Since the goal of Parallel Extensions is to simplify parallel programming, and the motivation behind parallel programming is performance, it is not surprising that many of the questions we receive about our CTP releases are performance-related.
Developers ask why one program shows a parallel speedup but another one does not, or how to modify a program so that it scales better on multi-core machines.
The answers tend to vary. In some cases, the problem observed is a clear issue in our code base that is relatively easy to fix. In other cases, the problem is that Parallel Extension does not adapt well to a particular workload. This may be harder to fix on our side, but understanding real-world workloads is a first step to do that, so please continue to send us your feedback. In yet another class of issues, the problem is in the way the program uses Parallel Extensions, and there is little we can do on our side to resolve the issue.
Interestingly, it turns out that there are common patterns that underlie most performance issues, regardless of whether the source of the problem is in our code or the user code. In this blog posting, we will walk though the common performance issues to take into consideration while developing applications using Parallel Extensions.
Amount of Parallelizable CPU-Bound Work
The number one requirement for parallelization is that the program must have enough work that can be performed in parallel. If only half of the work can be parallelized, Amdahl’s Law dictates that we are not going to be able to speed up the program by more than a factor of two.
Also, additional CPUs thrown at a task will help the most if the CPU was the performance bottleneck. If the program spends 90% of its time waiting for a server to execute SQL queries, then parallelizing the program likely will not achieve significant benefits. (Well, you may still observe a speedup if there are multiple requests that we can send, say to multiple servers. In such cases, though, the asynchronous programming model would likely result in even better performance.)
To benefit from parallelism, the total amount of processor-intensive work in a program must be large enough to dwarf the overheads of parallelization, and a large fraction of that work must be decomposable to run in parallel.
Even if a program does a lot of parallelizable work, we must be careful to ensure that we will split up the work into appropriately-sized chunks which will execute in parallel. If we create too many chunks, the overheads of managing and scheduling the chunks will be large. If we create too few chunks, some cores on the machine will have nothing to do.
In some parts of the Parallel Extensions API, such as Parallel.For and PLINQ, the code in our library is responsible for deciding on the proper granularity of tasks. In other parts of the API, such as tasks and futures, it is the responsibility of the user code. Regardless of who is responsible for creating the tasks, appropriate task granularity is important in order to achieve good performance.
Even if there is enough parallelizable CPU work to make parallelism worthwhile, we need to ensure that the work will be evenly distributed among cores on the machine. This is complicated by the fact that different “chunks” of work may differ widely in the time required to execute them. Also, we often don’t know how much work each chunk will require until we execute it till completion.
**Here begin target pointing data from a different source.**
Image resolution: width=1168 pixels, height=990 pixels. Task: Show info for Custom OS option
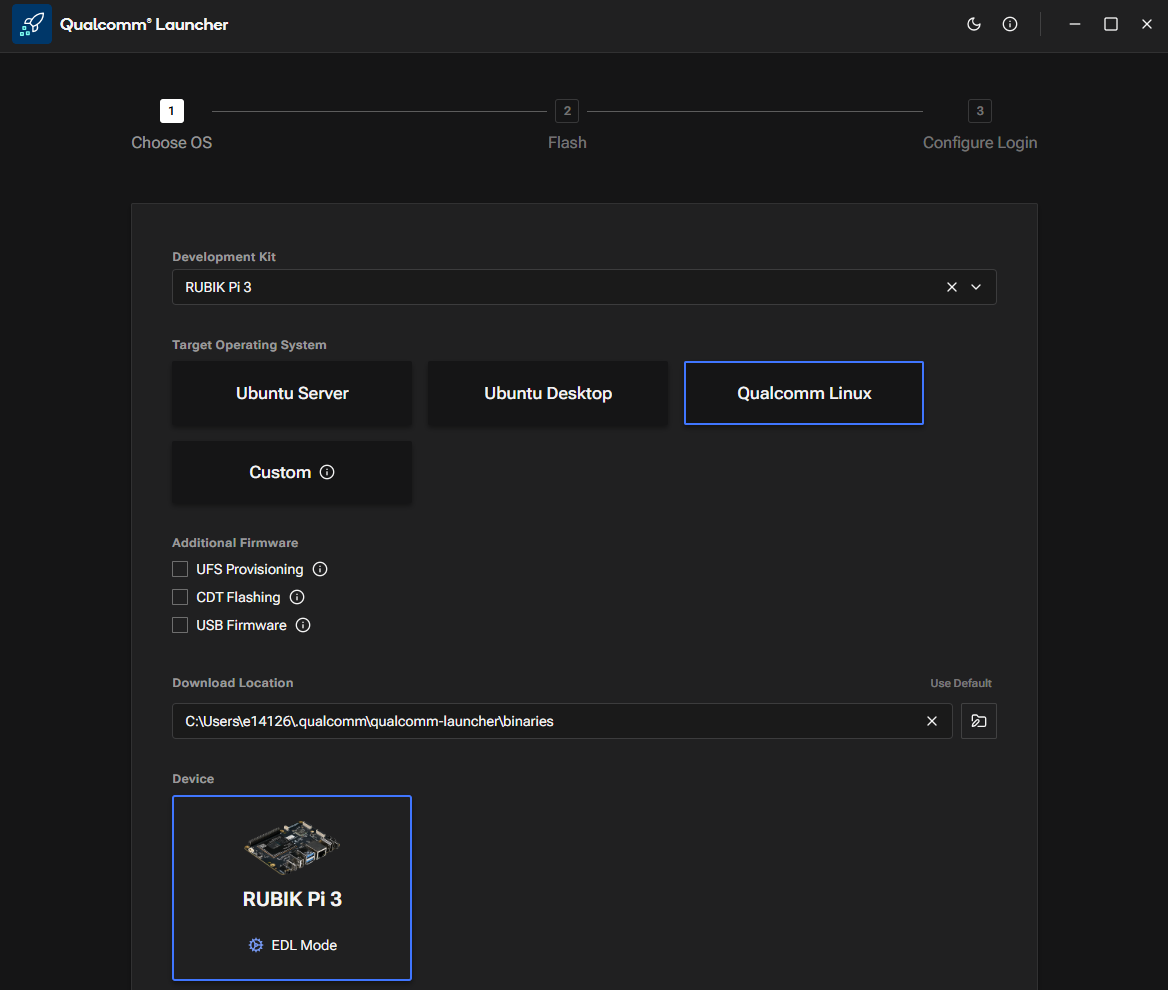click(x=327, y=472)
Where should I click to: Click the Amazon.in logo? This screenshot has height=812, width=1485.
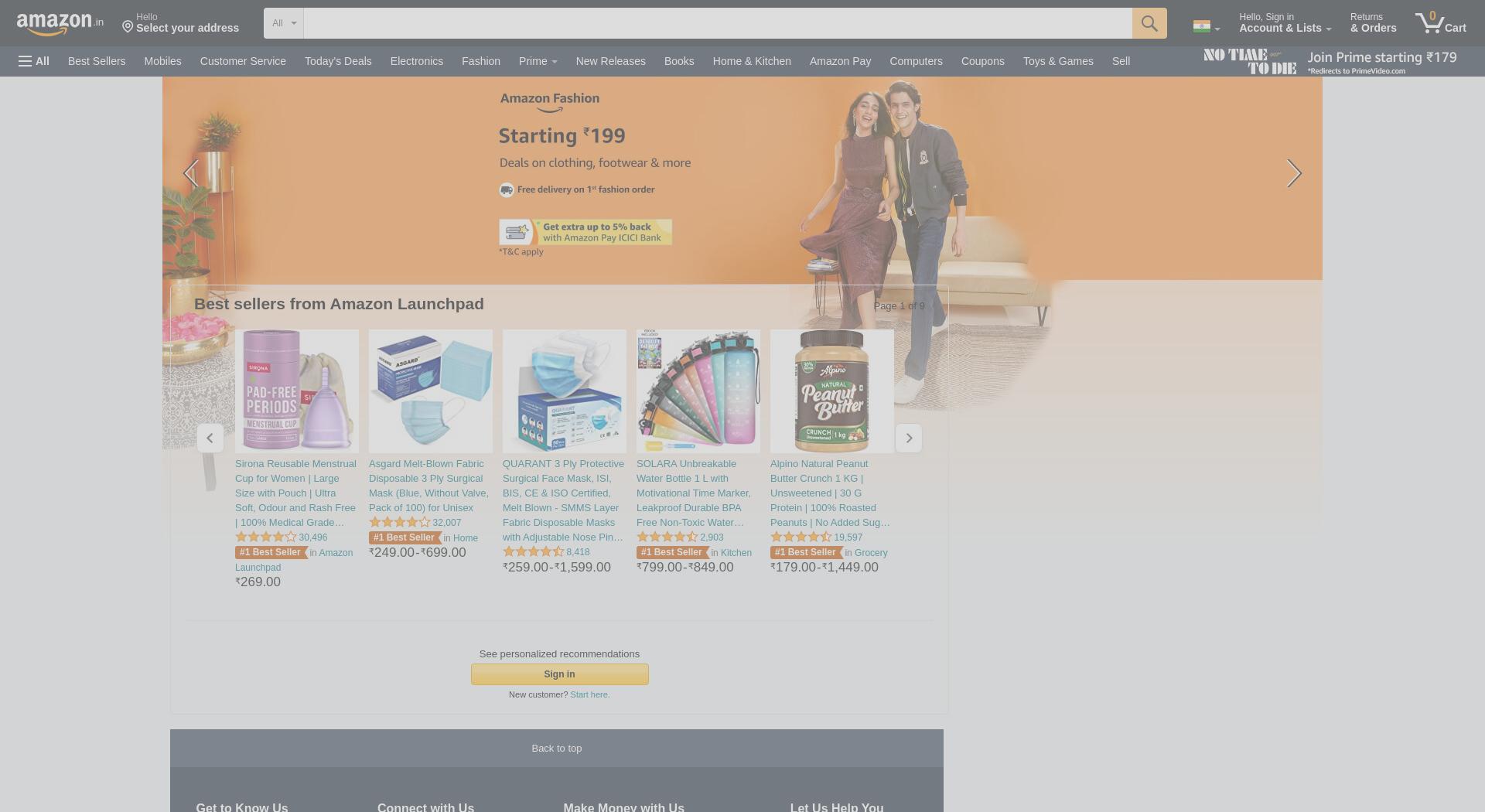[x=60, y=23]
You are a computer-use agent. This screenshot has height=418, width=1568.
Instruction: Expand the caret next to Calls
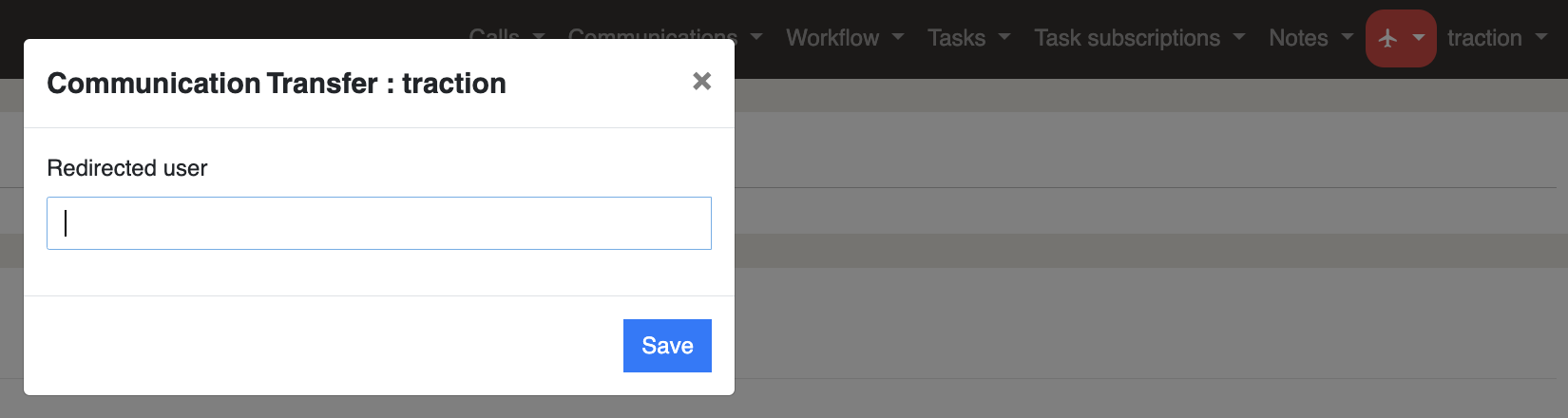coord(539,36)
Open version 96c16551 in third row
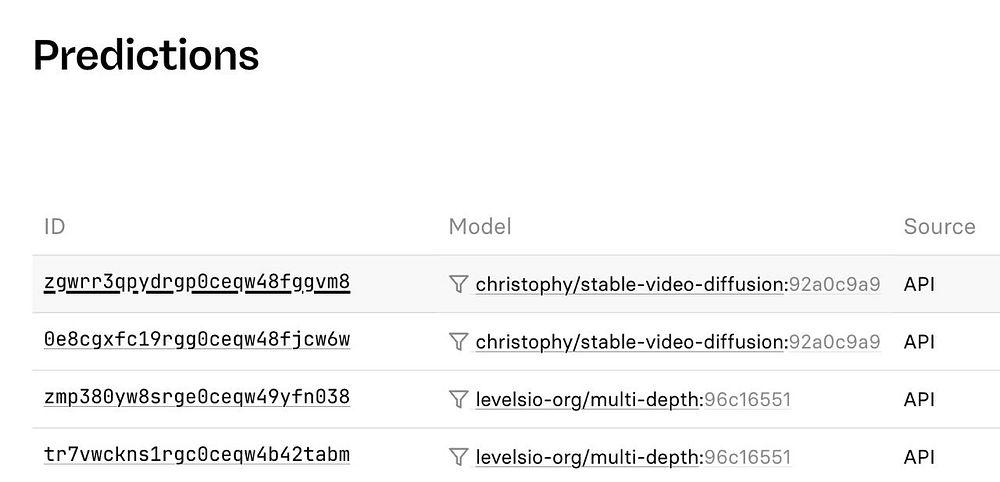Viewport: 1000px width, 482px height. [747, 400]
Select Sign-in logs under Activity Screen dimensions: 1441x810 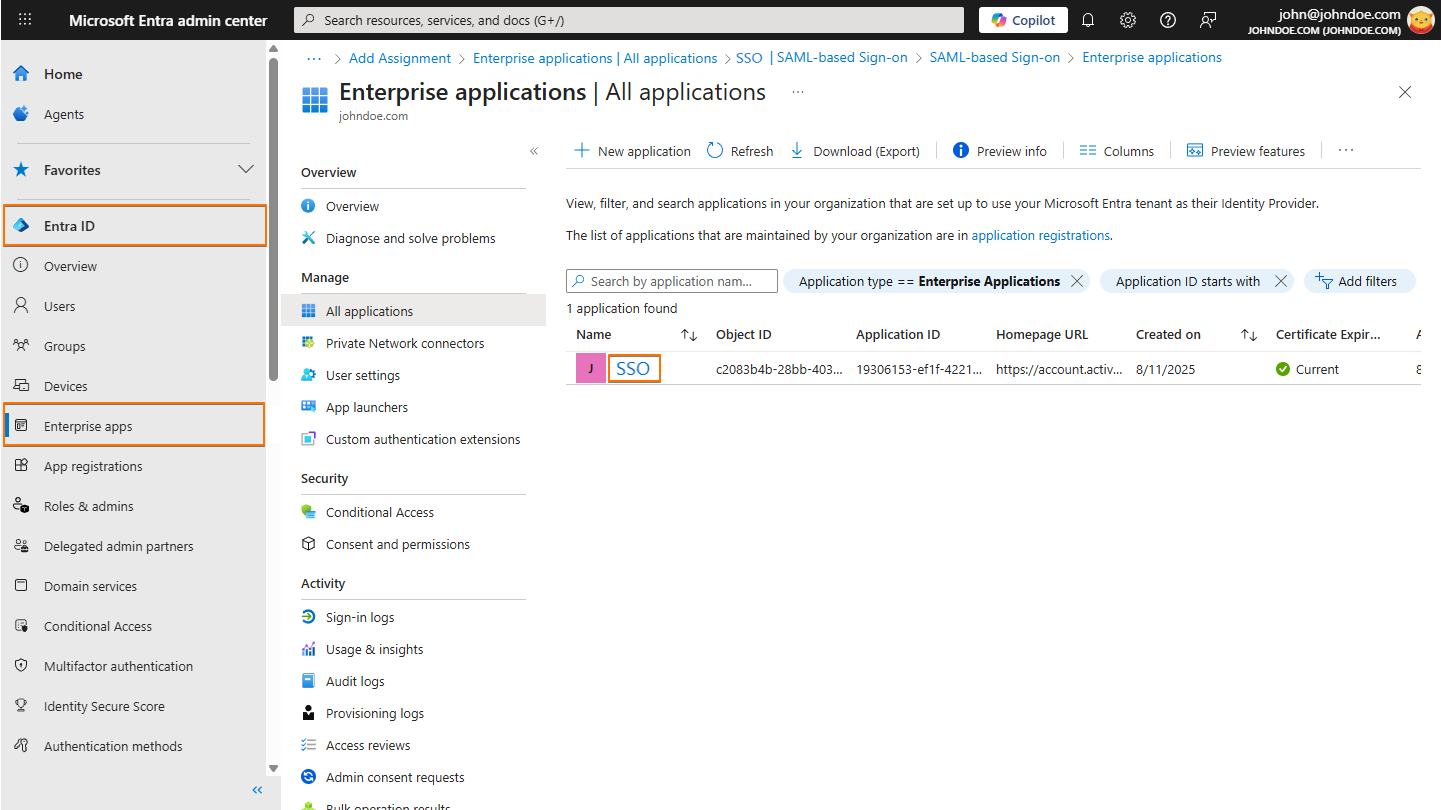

For example, if Parallel.For were to assume that all iterations of the loop take the same amount of time, we could simply divide the range into as many contiguous ranges as we have cores, and assign each range to one core. Unfortunately, since the work per iteration may vary, it is possible that one core will end up with many expensive iterations, while other cores will have less work to do. In an extreme situation, one core may end up with nearly all work, and we are back to the sequential case.
Fortunately, our implementation of Parallel.For provides load balancing that should work well for most workloads. But, you are likely to encounter the load-balancing problem when writing your own concurrent code.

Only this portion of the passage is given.